● **EXERCISE DATA**:
::::::::::

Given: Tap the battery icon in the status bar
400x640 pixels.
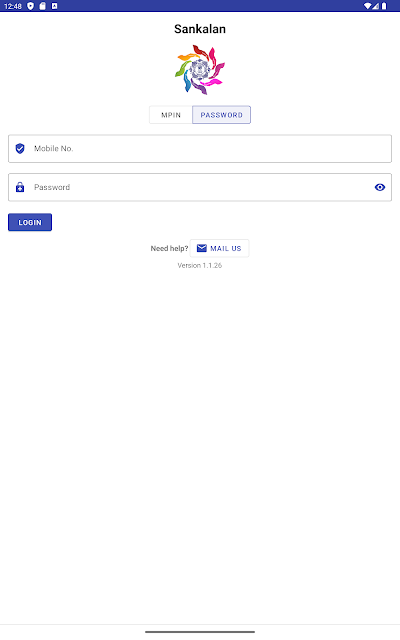Looking at the screenshot, I should [x=384, y=6].
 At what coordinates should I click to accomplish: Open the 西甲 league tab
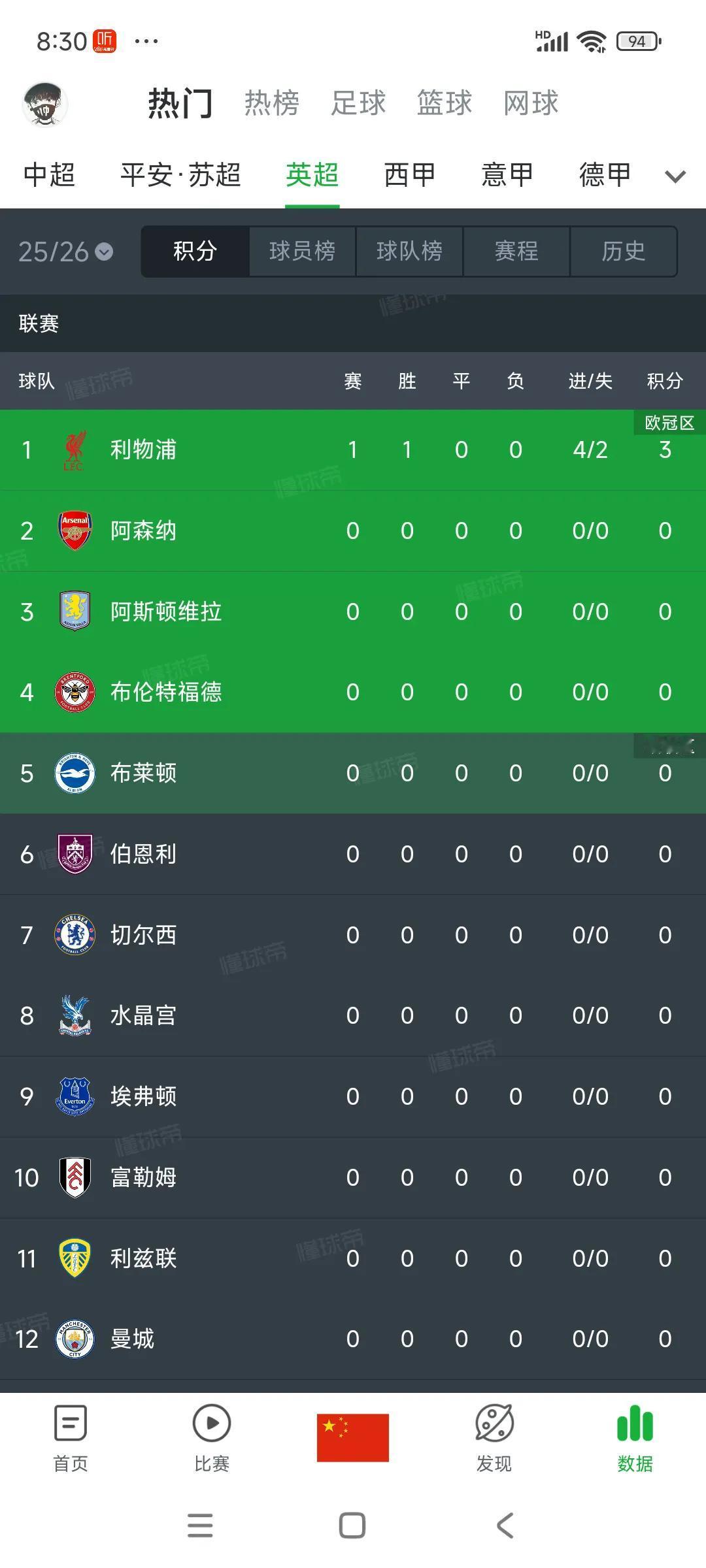click(410, 175)
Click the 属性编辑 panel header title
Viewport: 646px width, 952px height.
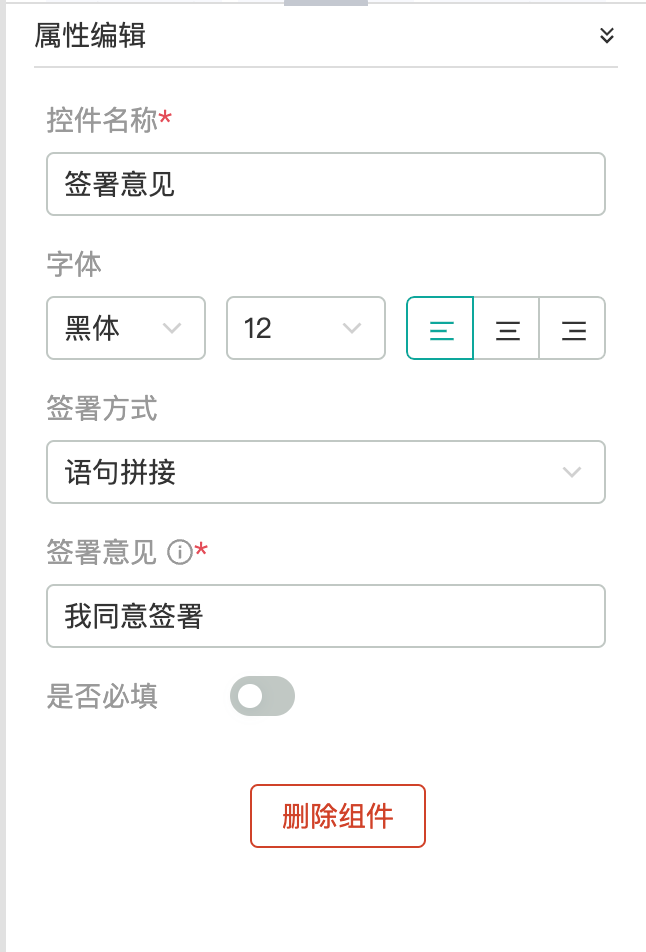90,35
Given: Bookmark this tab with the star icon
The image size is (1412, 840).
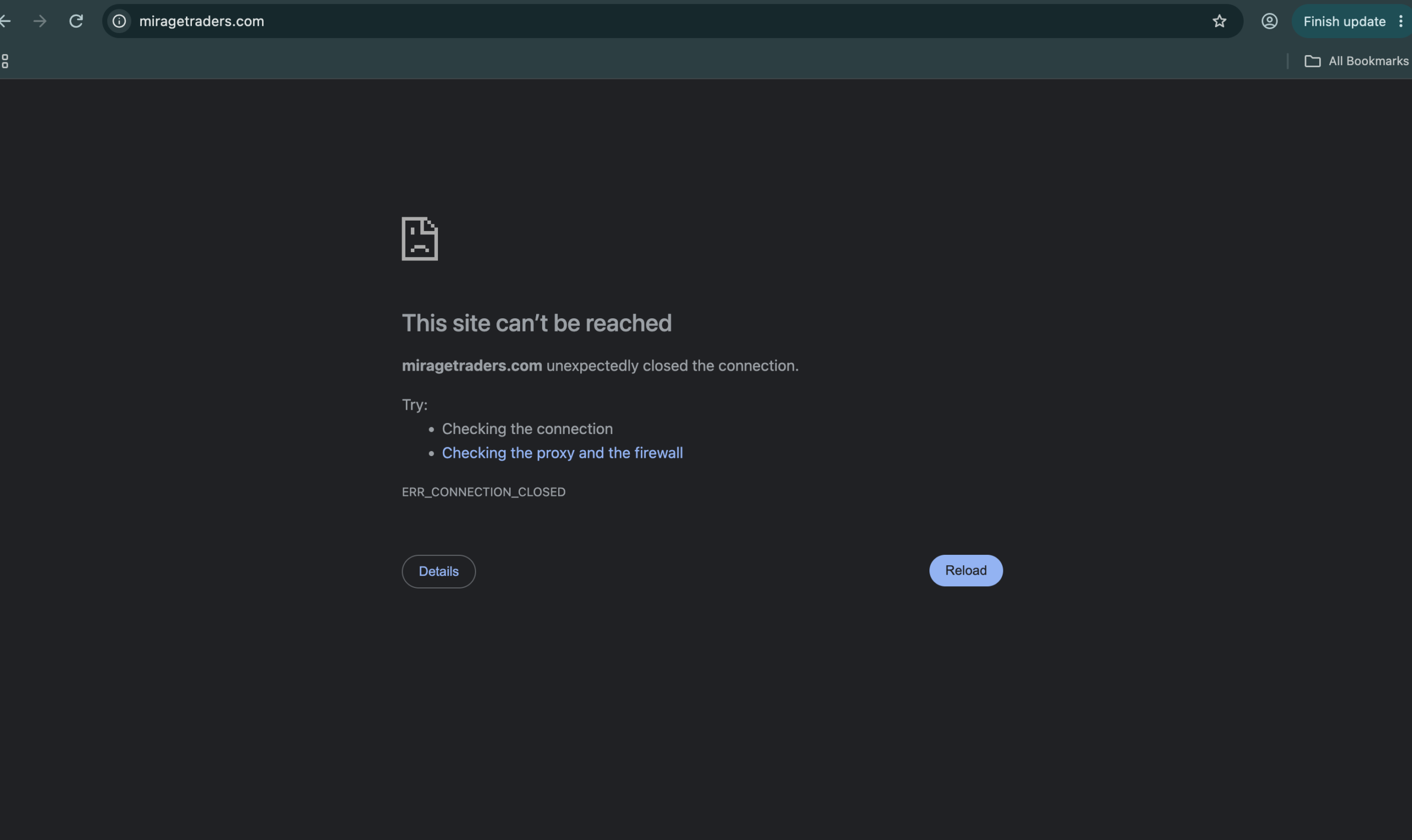Looking at the screenshot, I should (1219, 22).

::::::::::

● **TASK INSTRUCTIONS**:
Lines in the data that include the word "Given" should all be copied.

● **SOLUTION TO THE PROBLEM**:
Given: Tap the battery icon in the status bar
Given: Bookmark this tab with the star icon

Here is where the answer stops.